— Begin DATASET EXTRACT —

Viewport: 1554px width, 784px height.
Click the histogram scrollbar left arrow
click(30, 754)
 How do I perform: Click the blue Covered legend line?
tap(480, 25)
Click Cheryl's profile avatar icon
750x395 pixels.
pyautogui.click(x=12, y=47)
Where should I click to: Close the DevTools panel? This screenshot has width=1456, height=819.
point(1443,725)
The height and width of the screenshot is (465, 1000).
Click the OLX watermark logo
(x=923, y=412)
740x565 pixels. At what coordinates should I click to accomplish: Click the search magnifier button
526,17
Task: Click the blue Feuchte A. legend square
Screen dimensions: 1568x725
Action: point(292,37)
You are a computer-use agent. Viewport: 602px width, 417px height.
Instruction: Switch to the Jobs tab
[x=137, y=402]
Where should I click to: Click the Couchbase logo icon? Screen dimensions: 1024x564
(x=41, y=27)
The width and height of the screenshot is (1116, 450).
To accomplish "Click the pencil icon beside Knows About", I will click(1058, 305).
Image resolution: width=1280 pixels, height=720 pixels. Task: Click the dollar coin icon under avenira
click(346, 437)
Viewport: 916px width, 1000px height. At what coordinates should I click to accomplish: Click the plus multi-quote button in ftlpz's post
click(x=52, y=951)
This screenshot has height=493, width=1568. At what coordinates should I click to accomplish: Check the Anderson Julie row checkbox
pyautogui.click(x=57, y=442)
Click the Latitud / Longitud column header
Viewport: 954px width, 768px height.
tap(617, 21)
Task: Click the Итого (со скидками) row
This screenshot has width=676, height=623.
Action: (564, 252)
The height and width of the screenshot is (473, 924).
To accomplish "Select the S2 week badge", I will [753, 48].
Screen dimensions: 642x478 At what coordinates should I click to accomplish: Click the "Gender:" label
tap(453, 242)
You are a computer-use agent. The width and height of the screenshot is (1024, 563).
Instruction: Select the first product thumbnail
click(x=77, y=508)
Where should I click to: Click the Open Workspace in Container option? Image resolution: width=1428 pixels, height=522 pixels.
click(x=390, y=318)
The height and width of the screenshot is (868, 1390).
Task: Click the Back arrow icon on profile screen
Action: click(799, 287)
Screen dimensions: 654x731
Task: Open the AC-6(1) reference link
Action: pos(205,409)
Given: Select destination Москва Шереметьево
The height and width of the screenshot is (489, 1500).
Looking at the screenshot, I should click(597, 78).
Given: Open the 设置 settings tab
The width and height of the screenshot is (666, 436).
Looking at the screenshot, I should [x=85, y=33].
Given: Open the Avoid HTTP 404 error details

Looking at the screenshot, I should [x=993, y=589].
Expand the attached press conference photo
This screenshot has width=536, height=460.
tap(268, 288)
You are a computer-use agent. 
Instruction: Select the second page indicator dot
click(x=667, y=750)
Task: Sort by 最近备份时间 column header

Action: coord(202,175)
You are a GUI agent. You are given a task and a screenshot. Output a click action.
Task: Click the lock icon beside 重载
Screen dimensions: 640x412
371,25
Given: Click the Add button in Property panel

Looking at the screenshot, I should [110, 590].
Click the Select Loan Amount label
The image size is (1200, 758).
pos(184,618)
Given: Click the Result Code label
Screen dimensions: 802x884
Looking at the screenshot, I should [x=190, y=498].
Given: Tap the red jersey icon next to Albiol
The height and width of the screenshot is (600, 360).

— End DATASET EXTRACT —

Format all of the lines above as a Markdown table with the columns Row and Line. Give each line its row number and omit the blank ones.

SOLUTION FOR THIS PROBLEM »
| Row | Line |
|---|---|
| 1 | Viewport: 1554px width, 784px height. |
| 2 | Click the histogram scrollbar left arrow |
| 3 | click(30, 754) |
| 4 |  How do I perform: Click the blue Covered legend line? |
| 5 | tap(480, 25) |
| 6 | Click Cheryl's profile avatar icon |
| 7 | 750x395 pixels. |
| 8 | pyautogui.click(x=12, y=47) |
| 9 | Where should I click to: Close the DevTools panel? This screenshot has width=1456, height=819. |
| 10 | point(1443,725) |
| 11 | The height and width of the screenshot is (465, 1000). |
| 12 | Click the OLX watermark logo |
| 13 | (x=923, y=412) |
| 14 | 740x565 pixels. At what coordinates should I click to accomplish: Click the search magnifier button |
| 15 | 526,17 |
| 16 | Task: Click the blue Feuchte A. legend square |
| 17 | Screen dimensions: 1568x725 |
| 18 | Action: point(292,37) |
| 19 | You are a computer-use agent. Viewport: 602px width, 417px height. |
| 20 | Instruction: Switch to the Jobs tab |
| 21 | [x=137, y=402] |
| 22 | Where should I click to: Click the Couchbase logo icon? Screen dimensions: 1024x564 |
| 23 | (x=41, y=27) |
| 24 | The width and height of the screenshot is (1116, 450). |
| 25 | To accomplish "Click the pencil icon beside Knows About", I will click(1058, 305). |
| 26 | Image resolution: width=1280 pixels, height=720 pixels. Task: Click the dollar coin icon under avenira |
| 27 | click(346, 437) |
| 28 | Viewport: 916px width, 1000px height. At what coordinates should I click to accomplish: Click the plus multi-quote button in ftlpz's post |
| 29 | click(x=52, y=951) |
| 30 | This screenshot has height=493, width=1568. At what coordinates should I click to accomplish: Check the Anderson Julie row checkbox |
| 31 | pyautogui.click(x=57, y=442) |
| 32 | Click the Latitud / Longitud column header |
| 33 | Viewport: 954px width, 768px height. |
| 34 | tap(617, 21) |
| 35 | Task: Click the Итого (со скидками) row |
| 36 | This screenshot has width=676, height=623. |
| 37 | Action: (564, 252) |
| 38 | The height and width of the screenshot is (473, 924). |
| 39 | To accomplish "Select the S2 week badge", I will [753, 48]. |
| 40 | Screen dimensions: 642x478 At what coordinates should I click to accomplish: Click the "Gender:" label |
| 41 | tap(453, 242) |
| 42 | You are a computer-use agent. The width and height of the screenshot is (1024, 563). |
| 43 | Instruction: Select the first product thumbnail |
| 44 | click(x=77, y=508) |
| 45 | Where should I click to: Click the Open Workspace in Container option? Image resolution: width=1428 pixels, height=522 pixels. |
| 46 | click(x=390, y=318) |
| 47 | The height and width of the screenshot is (868, 1390). |
| 48 | Task: Click the Back arrow icon on profile screen |
| 49 | Action: click(799, 287) |
| 50 | Screen dimensions: 654x731 |
| 51 | Task: Open the AC-6(1) reference link |
| 52 | Action: pos(205,409) |
| 53 | Given: Select destination Москва Шереметьево |
| 54 | The height and width of the screenshot is (489, 1500). |
| 55 | Looking at the screenshot, I should click(597, 78). |
| 56 | Given: Open the 设置 settings tab |
| 57 | The width and height of the screenshot is (666, 436). |
| 58 | Looking at the screenshot, I should [x=85, y=33]. |
| 59 | Given: Open the Avoid HTTP 404 error details |
| 60 | Looking at the screenshot, I should [x=993, y=589]. |
| 61 | Expand the attached press conference photo |
| 62 | This screenshot has width=536, height=460. |
| 63 | tap(268, 288) |
| 64 | You are a computer-use agent.  |
| 65 | Instruction: Select the second page indicator dot |
| 66 | click(x=667, y=750) |
| 67 | Task: Sort by 最近备份时间 column header |
| 68 | Action: coord(202,175) |
| 69 | You are a GUI agent. You are given a task and a screenshot. Output a click action. |
| 70 | Task: Click the lock icon beside 重载 |
| 71 | Screen dimensions: 640x412 |
| 72 | 371,25 |
| 73 | Given: Click the Add button in Property panel |
| 74 | Looking at the screenshot, I should [110, 590]. |
| 75 | Click the Select Loan Amount label |
| 76 | The image size is (1200, 758). |
| 77 | pos(184,618) |
| 78 | Given: Click the Result Code label |
| 79 | Screen dimensions: 802x884 |
| 80 | Looking at the screenshot, I should [x=190, y=498]. |
| 81 | Given: Tap the red jersey icon next to Albiol |
| 82 | The height and width of the screenshot is (600, 360). |